Source text Block Start
Yeah we’d all hate to live in one of those countries right?
The thing is that lately I can’t help thinking that perhaps we’re living with the wool over our eyes here in this little Republic on the Prairie, where democracy has brought us the illusion of grandeur and a tax system to match one of those despotic governments you scorn at on the television.
For example the average worker in Ireland pays 20% of their earnings in income tax, and approx 4% in USC, meaning a quarter of all his/her earnings goes straight to the government to begin with. Next off he/she might go to the supermarket to do their weekly shop, everything they buy has VAT charged to it also, at the rate of 23%. So if they spend the rest of their wages in the supermarket nearly half of their earnings go directly to the government.
If you’re lucky enough to save anything the government look to get their cut there too, taking 33% of any interest earned in what’s called Deposit Interest Retention Tax (DIRT). Of course most of us don’t get to save that much anyway, every aspect of life in Ireland has a tax now; I pay motor tax to keep my car, septic tank charges to use my loo, a dog license for my best friend, a tv license to listen to the radio, Local Property Tax to live local - or remotely - or where ever it is that I’m living, as long as I’m living there I’m paying for it.
So it was no surprise to me when the government announced they were going to be charging us for water in a country where it doesn’t stop raining. I wondered why though, why another tax, why another tax when we pay so much tax already.
‘It’s so we can have better quality water’ they said, ‘to maintain the upkeep of water treatment facilities’.
Source text Block End
Information shown Block Start
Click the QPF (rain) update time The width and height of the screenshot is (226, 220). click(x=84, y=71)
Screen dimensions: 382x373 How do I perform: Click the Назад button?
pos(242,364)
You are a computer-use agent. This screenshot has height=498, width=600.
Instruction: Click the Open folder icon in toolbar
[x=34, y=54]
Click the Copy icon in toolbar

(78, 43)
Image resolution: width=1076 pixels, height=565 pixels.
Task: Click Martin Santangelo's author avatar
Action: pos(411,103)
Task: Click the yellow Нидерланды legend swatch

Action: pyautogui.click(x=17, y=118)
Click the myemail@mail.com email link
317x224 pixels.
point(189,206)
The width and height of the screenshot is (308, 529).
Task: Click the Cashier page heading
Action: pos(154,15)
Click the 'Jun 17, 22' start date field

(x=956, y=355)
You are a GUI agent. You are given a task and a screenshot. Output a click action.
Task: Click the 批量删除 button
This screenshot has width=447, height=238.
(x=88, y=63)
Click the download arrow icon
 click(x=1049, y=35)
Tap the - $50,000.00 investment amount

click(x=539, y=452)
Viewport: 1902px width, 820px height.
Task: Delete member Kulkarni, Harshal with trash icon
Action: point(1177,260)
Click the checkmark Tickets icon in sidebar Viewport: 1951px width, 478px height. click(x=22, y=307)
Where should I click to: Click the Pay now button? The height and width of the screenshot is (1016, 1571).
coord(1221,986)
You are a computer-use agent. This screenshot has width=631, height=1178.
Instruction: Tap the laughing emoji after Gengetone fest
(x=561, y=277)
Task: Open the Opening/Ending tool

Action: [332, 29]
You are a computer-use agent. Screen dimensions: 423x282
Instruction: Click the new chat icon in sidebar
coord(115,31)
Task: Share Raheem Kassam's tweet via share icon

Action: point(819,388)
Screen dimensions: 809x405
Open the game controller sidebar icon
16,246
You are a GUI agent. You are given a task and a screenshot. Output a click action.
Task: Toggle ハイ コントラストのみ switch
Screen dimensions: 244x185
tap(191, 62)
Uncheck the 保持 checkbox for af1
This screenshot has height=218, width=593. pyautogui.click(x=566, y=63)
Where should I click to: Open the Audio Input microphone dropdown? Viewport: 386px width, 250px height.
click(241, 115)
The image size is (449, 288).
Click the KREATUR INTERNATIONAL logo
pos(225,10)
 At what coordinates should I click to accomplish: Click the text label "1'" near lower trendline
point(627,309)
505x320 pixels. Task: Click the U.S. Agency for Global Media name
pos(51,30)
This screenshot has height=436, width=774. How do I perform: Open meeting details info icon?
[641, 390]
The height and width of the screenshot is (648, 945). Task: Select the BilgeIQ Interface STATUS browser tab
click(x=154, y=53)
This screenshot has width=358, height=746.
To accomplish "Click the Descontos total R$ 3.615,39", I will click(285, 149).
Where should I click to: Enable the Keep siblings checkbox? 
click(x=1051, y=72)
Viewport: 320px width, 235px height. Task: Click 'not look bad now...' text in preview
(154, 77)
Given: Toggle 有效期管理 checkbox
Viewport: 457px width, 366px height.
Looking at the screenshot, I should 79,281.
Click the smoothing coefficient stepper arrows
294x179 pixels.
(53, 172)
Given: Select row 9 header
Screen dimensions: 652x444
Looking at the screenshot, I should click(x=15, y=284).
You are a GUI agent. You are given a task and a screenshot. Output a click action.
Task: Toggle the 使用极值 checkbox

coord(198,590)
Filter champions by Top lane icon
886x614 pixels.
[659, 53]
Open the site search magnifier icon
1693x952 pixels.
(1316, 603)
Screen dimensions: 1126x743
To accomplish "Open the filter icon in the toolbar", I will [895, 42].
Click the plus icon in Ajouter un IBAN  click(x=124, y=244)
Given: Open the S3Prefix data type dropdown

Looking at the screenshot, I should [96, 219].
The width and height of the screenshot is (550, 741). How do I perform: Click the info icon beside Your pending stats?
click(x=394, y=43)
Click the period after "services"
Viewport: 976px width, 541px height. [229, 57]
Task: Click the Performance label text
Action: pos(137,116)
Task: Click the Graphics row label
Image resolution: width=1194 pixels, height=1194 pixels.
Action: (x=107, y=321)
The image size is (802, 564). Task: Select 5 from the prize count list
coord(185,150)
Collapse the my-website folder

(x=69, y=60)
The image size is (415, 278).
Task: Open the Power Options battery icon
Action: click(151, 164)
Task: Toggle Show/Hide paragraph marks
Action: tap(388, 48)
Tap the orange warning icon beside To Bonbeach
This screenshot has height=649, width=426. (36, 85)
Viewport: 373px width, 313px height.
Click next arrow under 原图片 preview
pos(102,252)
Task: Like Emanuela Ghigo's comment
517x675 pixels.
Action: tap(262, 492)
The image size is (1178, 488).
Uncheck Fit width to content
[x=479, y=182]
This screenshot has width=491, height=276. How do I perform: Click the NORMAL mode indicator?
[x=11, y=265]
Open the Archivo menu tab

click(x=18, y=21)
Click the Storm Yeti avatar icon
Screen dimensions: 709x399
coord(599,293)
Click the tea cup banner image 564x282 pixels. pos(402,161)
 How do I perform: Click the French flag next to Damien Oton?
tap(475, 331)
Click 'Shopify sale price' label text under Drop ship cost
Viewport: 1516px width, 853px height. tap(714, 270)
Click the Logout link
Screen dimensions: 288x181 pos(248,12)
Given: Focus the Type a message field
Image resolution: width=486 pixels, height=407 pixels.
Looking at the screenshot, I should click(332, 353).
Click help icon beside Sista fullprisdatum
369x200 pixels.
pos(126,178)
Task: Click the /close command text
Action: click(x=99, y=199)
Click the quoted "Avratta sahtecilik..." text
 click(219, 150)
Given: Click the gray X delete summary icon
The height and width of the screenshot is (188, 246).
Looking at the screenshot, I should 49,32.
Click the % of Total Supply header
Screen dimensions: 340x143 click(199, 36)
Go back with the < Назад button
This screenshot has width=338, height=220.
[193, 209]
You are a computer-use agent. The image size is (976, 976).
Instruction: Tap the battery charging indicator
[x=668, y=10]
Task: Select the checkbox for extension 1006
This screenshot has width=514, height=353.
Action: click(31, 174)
Information shown Block End
### Instructions to follow
Continue the piece about taxes in Ireland and the new water charge, picking up after the government's stated reason for the charge.

### Result below
To this extent I thought sure, sure that’s reasonable if it helps improve the quality of water supply, if it helps get clean water to our hospitals, to ensure our elderly get good clean water, that our children have access to good clean fresh drinking water. That’s reasonable right?
Because I have no problem paying for the treatment of water, especially if it’s good for us, but what if it’s not? What if the government are actually poisoning our drinking water with fluoride?
See if you’re like me you might have thought fluoridation is part of the water treatment process, that it’s required to clean the water, but you’d be wrong, it’s completely separate. After the water is treated someone comes along and adds the fluoride so that we can have better teeth, because apparently we eat too many sweets and don’t brush our teeth! Hello Mammy Ireland, thanks for the fluoride and the cancer that comes with it.
I hear what you’re thinking, surely fluoride doesn’t give us cancer, surely the government aren’t actually giving us cancer?
Well scientific research says otherwise. In 2001 researchers at the University of Tokyo published findings in the Journal of Epidemiology which reported a significant association between water fluoridation and cancer. Researchers undertook detailed statistical analysis of cancer incidence rates and water fluoridation in the USA, comparing fluoridated and non-fluoridated states. Of the 36 cancer sites in males and females examined, 69% were significantly associated with water fluoridation. The reason given by the authors for the higher cancer incidence rates in fluoridated communities was the extended presence of fluoride in plasma and urine and the infusion of fluoride into the brain and other organs.
But hey, what do they know in Tokyo right, are we going to get scared by one little report coming out of Asia telling us about the water we drink?
Well they’re not alone in their research. In 2006 the US National Academy of Sciences completed a comprehensive & balanced scientific review on the health effects of fluoride in water. Its 500-page report, representing three years' work by a panel of 12 scientists, acknowledged adverse effects from even low levels of fluoride ingestion, effects including thyroid impairment, type 2 diabetes, moderate dental fluorosis, bone fractures & arthritis, as well as lowering of IQ and brain damage.
Still dismissive, thinking why governments would do this if it is so bad, well it turns out that they don’t. Governments don’t do this; it’s pretty much just us, as it happens Ireland is the only EU country and one of only two in the world with a national mandatory public water fluoridation policy.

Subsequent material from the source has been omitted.